Directive 1:
Answer these from the post about the Hugo awards:
(a) What awards does the quoted article say the Sad Puppies have campaigned against?
(b) Who headed Sad Puppies this year?
(c) Whose published figures does the writer tell readers to look at?

## start Document excerpt

So I’m very proud to be given a Wally. It’s not quite the imprimatur of brilliance of a ‘Clamps’, but there seems to be a bit more money in a Wally. And I’m in grand – indeed awe-inspiring company. Now that I have my own Wally, I look forward to buying my own mountain.

You see Damian is the archetype wally. If he hates you – most folk will love you. If he predicts you will fail – you may buy your own mountain. If he says your prose is awful – he writes for The Grauniad – a financial disaster with a readership going down faster than drawers in the brothel wally would fail in. Oh he’s also a failed writer, who got a grant to write a novel I believe – and still failed. Oh, and he never met a fact he couldn’t get backward.

my comments in Bold

For the last few years, the Hugo awards for science fiction have been campaigned against by a group of writers and fans calling themselves the Sad Puppies – mostly male, very white, and overwhelmingly conservative.

You mean like the ‘mostly male’ very white officially Latina Sarah Hoyt? Or Amanda Green, or Kate Paulk – who headed Sad Puppies this year. Ah Wally.

Unhappy with sci-fi’s growing diversity, the Puppies have deliberately block-voted for certain titles to get them nominated for Hugos at the expense of a wider field.

Which is naturally why, when you count the numbers and actually don’t have Wally’s gender (explains his luck in the brothel) and skin color confusion they were MORE ‘diverse’ and they encouraged voters to both read and to vote for what they wished to. We can give you hundreds of links. Wally’s problem was that they weren’t M&Ms – different colors on the outside but all exactly the same inside.

They say it is their goal to “poke the establishment in the eye” by nominating “unabashed pulp action that isn’t heavy-handed message fic”.

Really? I thought I said it was because I was concerned at the drop in sf sales (well documented) meant that the direction was selling badly and that was threatening authors (including his darlings) ability to make a living and write. Some might turn to Patreon but surely the measure of popular (and therefore successful) is selling enough to live on. But yes, heavy handed message fic doesn’t sell well. Look at Kameron Hurley’s figures. She’s published them.

## end Document excerpt
## start Materials provided

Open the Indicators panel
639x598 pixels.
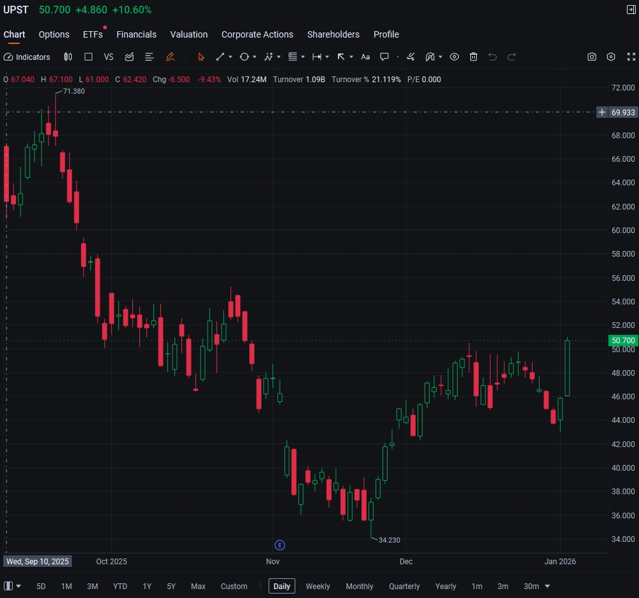[x=27, y=57]
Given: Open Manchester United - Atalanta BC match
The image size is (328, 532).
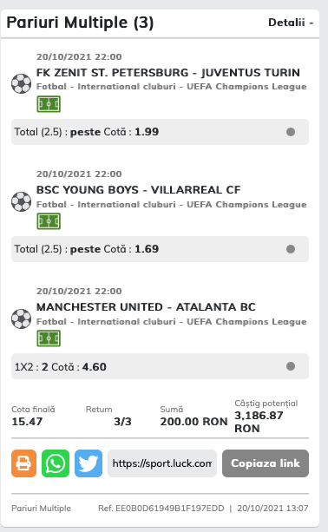Looking at the screenshot, I should click(x=146, y=307).
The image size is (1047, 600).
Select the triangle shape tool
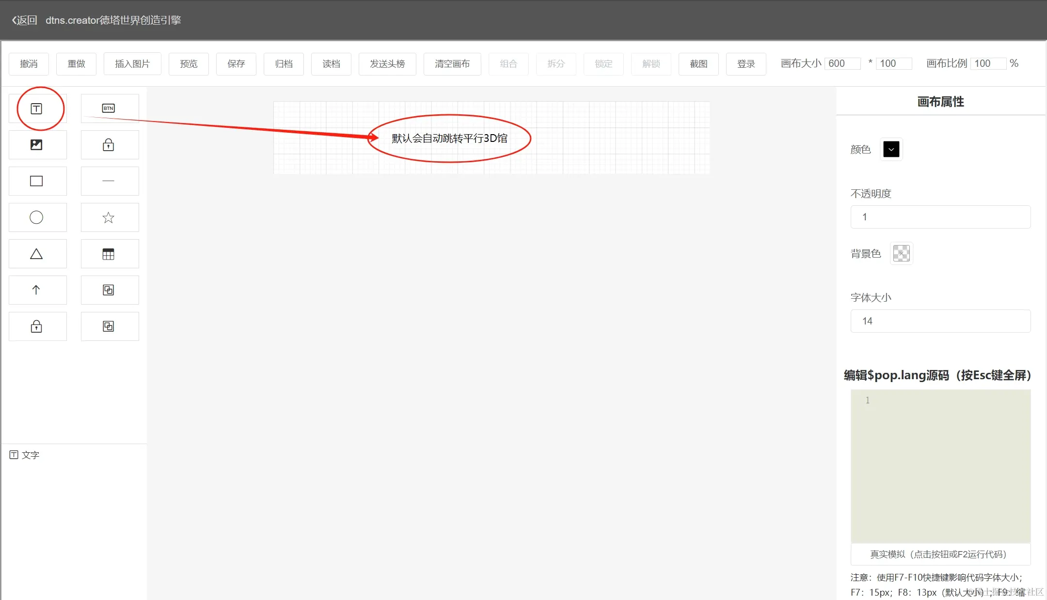[x=37, y=254]
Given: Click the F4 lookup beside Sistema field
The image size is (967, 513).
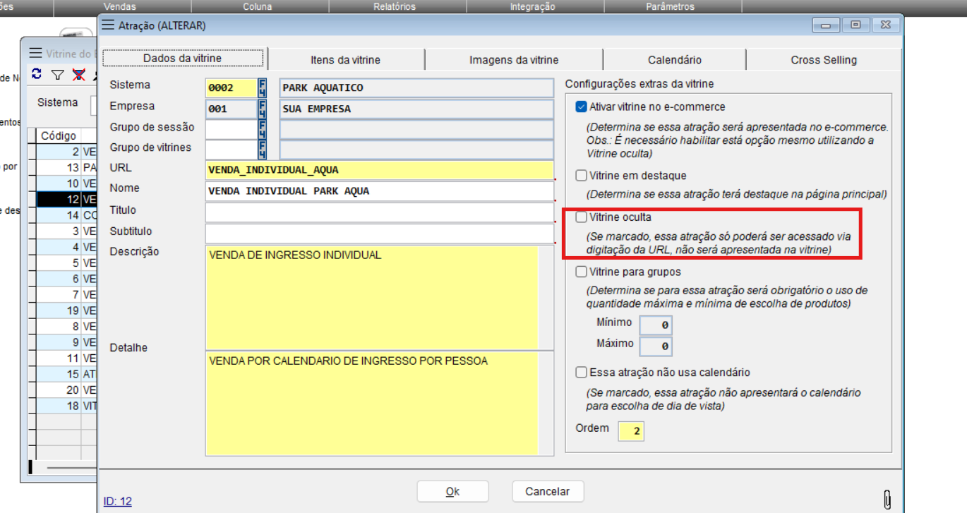Looking at the screenshot, I should click(263, 88).
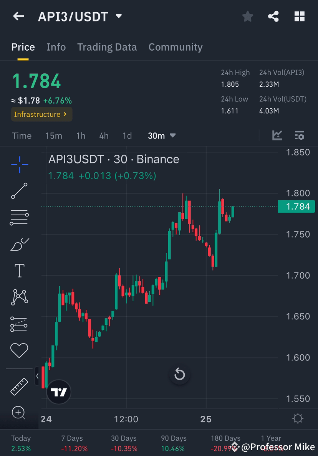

## end Materials provided

Directive 2: Format the lines of the records as a JSON list of strings, one string per line and no blank lines, starting with the line that contains "The image size is (1047, 600)." and going on through the end of the records. Leave the pictures out of your answer.

Task result 1:
(a) The Hugo awards for science fiction.
(b) Kate Paulk.
(c) Kameron Hurley's.

Task result 2:
[
  "The image size is (1047, 600).",
  "Select the triangle shape tool",
  "[x=37, y=254]",
  "Given: Click the F4 lookup beside Sistema field",
  "The image size is (967, 513).",
  "Looking at the screenshot, I should click(263, 88)."
]